Construction of Sun Bio Dissolving Pulp Mill in Arkansas to Begin by Year End


Construction could start late this year on China-based Sun Paper’s new billion-dollar Sun Bio Material pulp mill near Gum Springs, Ark., USA, according to a report this week by Arkansas Business (Arkansas Business Publishing Group, Little Rock, Ark.). However, the actual building process for the sprawling Clark County complex is expected to begin in earnest early next year, the report added.

The Sun Bio project is expected to take two years to construct, starting up in 2020-2021. The new mill will employ 250 people when it is fully operational. It will produce viscose dissolving pulp rather than fluff pulp as initially planned. Dissolving pulp produced at the mill will be shipped overseas for conversion into rayon, primarily. 

Supplying the pulp mill will be the state’s 19 million acres of timberland, the fourth-largest lumber-producing stand in the nation and second-biggest in the South, Arkansas Business noted, adding that "area economic boosters believe the Sun Bio plant could generate 1,000 jobs in trucking, logging, and forestry to feed the facility as much as 4 million tons of pine timber annually."

"We’re still in the pre-engineering, permitting stage," Stephen Bell, president and CEO of the Arkadelphia Regional Economic Development Alliance, said in the article. "We’re waiting on the air permit and hoping to see that issued sometime in November."
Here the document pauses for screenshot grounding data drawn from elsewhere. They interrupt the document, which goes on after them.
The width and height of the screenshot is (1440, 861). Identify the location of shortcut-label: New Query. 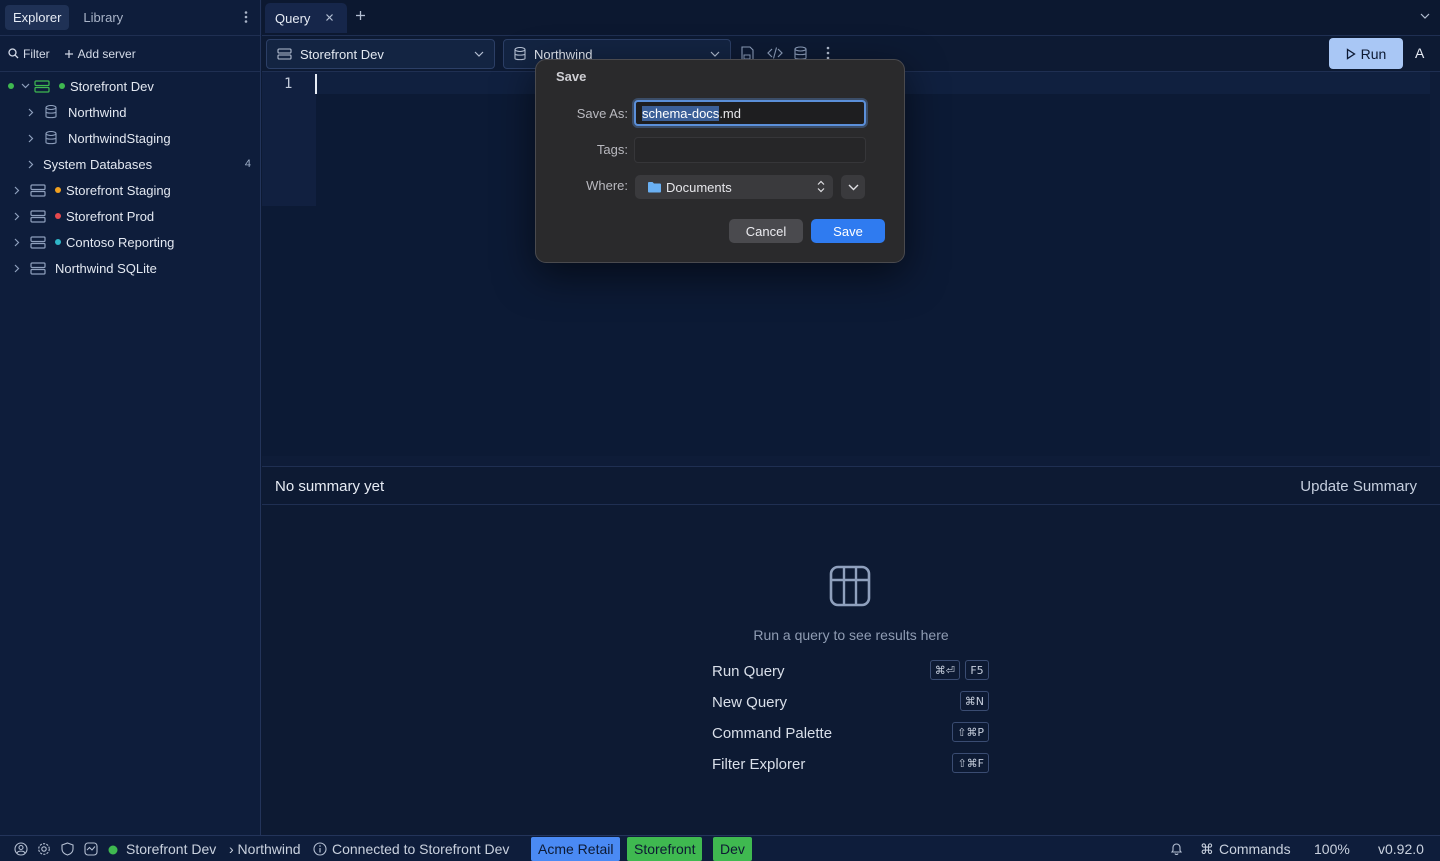
(750, 702).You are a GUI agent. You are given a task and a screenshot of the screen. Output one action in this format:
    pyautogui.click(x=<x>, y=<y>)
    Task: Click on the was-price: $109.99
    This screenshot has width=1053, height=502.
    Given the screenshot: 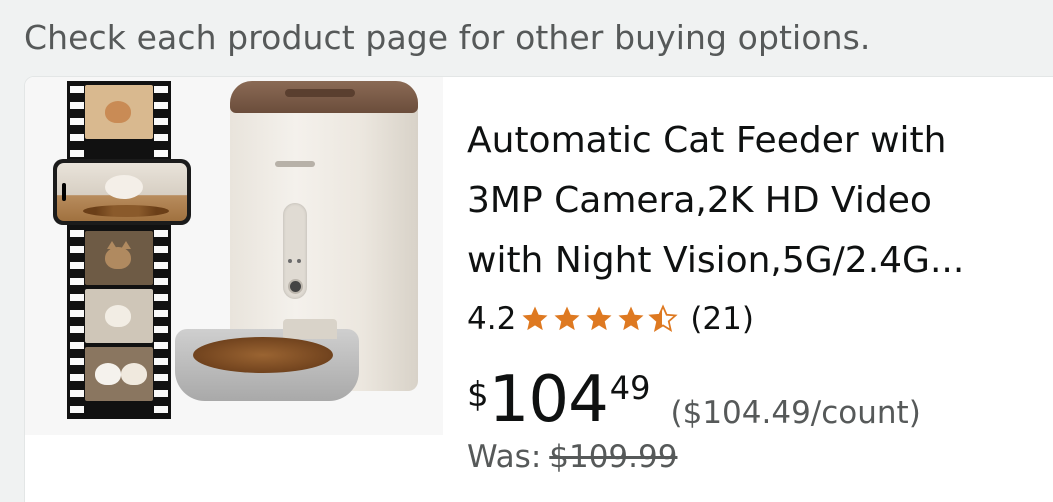 What is the action you would take?
    pyautogui.click(x=614, y=457)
The permit application was filed with the Arkansas Department of Environmental Quality in March and deemed administratively complete in May. Logging on the plant site is finished, clearing the way for future construction when the air permit is approved.

Land assembly was all but completed this year, the Arkansas Business article stated. Between January 9 and July 7, the Economic Development Corp. of Clark County invested nearly $3.5 million to buy more than 992 acres for Sun Bio as well as property around it.

In addition to land, the 10 transactions involved two houses, according to Clark County real estate records. Additional land is under option to expand the Sun Bio site to its planned 1,054 acres.

"It seems like a long time since the [April 26, 2016] announcement" of the Gum Springs site selection, Bell said. "But the permitting part of the project is a long process, and it takes time to prepare the paperwork. We’re in the hurry-up-and-wait mode."

Behind the scenes, design work is underway for the rail system to support the facility.

The Southwest Arkansas Regional Intermodal Authority will operate the Sun Bio rail yard, which will connect with Union Pacific Railroad and ultimately with maritime container shipping, mostly back to China.

"It will certainly increase Arkansas exports," said Mark Hamer, director of international business development for the Arkansas Economic Development Commission.

Sun Bio officials are still working out the details of selling excess power to the grid owned by Entergy and managed by MISO Energy. Steam produced by the plant can generate about 80,000 MW of energy.